TO-DO LIST:
1. For the blade-molding passage, decide whether each statement agrees with it: (a) the glue is deposited only on the edge of the preform; (b) the mold and the counter-mold have complementary shapes; (c) the counter-mold is shown in figure 3. For each, answer yes or no and quote the deciding words.
2. Reproduce word for word the part of the blade-molding passage from "The shield 22 generally" to "the preform. 24.".

EXTRACT TO READ:
※
The shield 22 generally has a dihedral shape and defines a groove with a V-section in which an edge of the preform 24 is inserted. The glue 26 can be deposited in the groove of the shield 22 and/or on the edge of the preform. 24.

The preform 24 equipped with the glue 26 and the shield 22 is then placed in the mold 30 (figure 3). This mold 30 is part of a tool which also includes a counter-mold (not shown). The mold 30 and the counter-mold have complementary shapes and between them define an imprint 32 for receiving the preform 24 and the shield 22. A part or half of the imprint 32, intended for example to form the lower surface 18 of the blade 12, is formed in the mold 30, and the other part or half of the cavity 32, intended for example to form the upper surface 20 of the blade 12, is formed in the counter-mold.

During step b), the tooling is closed by placing the counter-mold on the mold 30 and keeping them tight together, in particular to guarantee tightness of the cavity 32.

The process then includes a step c) of managing the temperature of the tooling and injecting the polymerizable resin into the cavity of the tooling so that it impregnates the preform 24 so as to form the blade after solidification.
※
DATASET EXCERPT:
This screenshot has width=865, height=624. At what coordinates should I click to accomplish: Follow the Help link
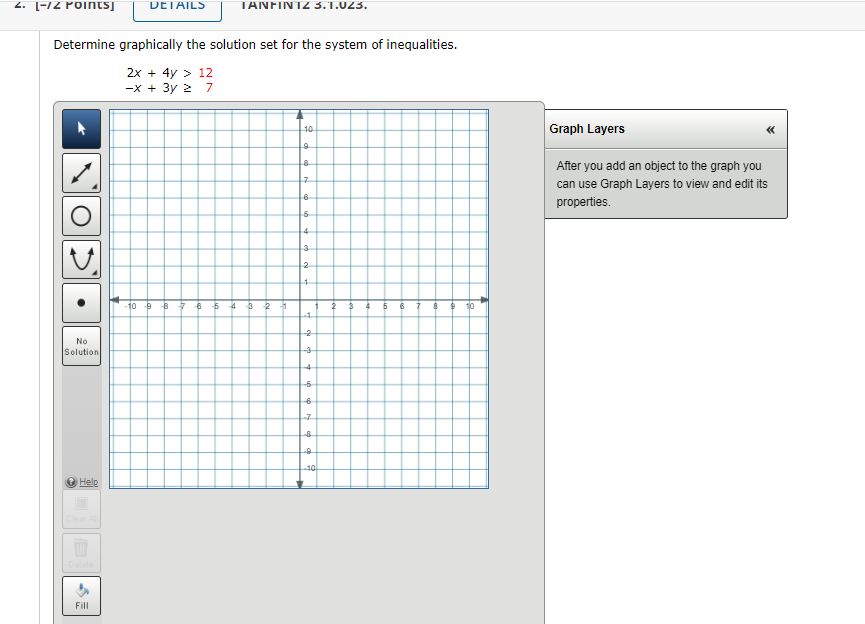(91, 481)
※
EXPECTED OUTPUTS:
1.
(a) No: "can be deposited in the groove of the shield 22 and/or on the edge of the preform"
(b) Yes: "The mold 30 and the counter-mold have complementary shapes"
(c) No: "a counter-mold (not shown)"

2.
The shield 22 generally has a dihedral shape and defines a groove with a V-section in which an edge of the preform 24 is inserted. The glue 26 can be deposited in the groove of the shield 22 and/or on the edge of the preform. 24.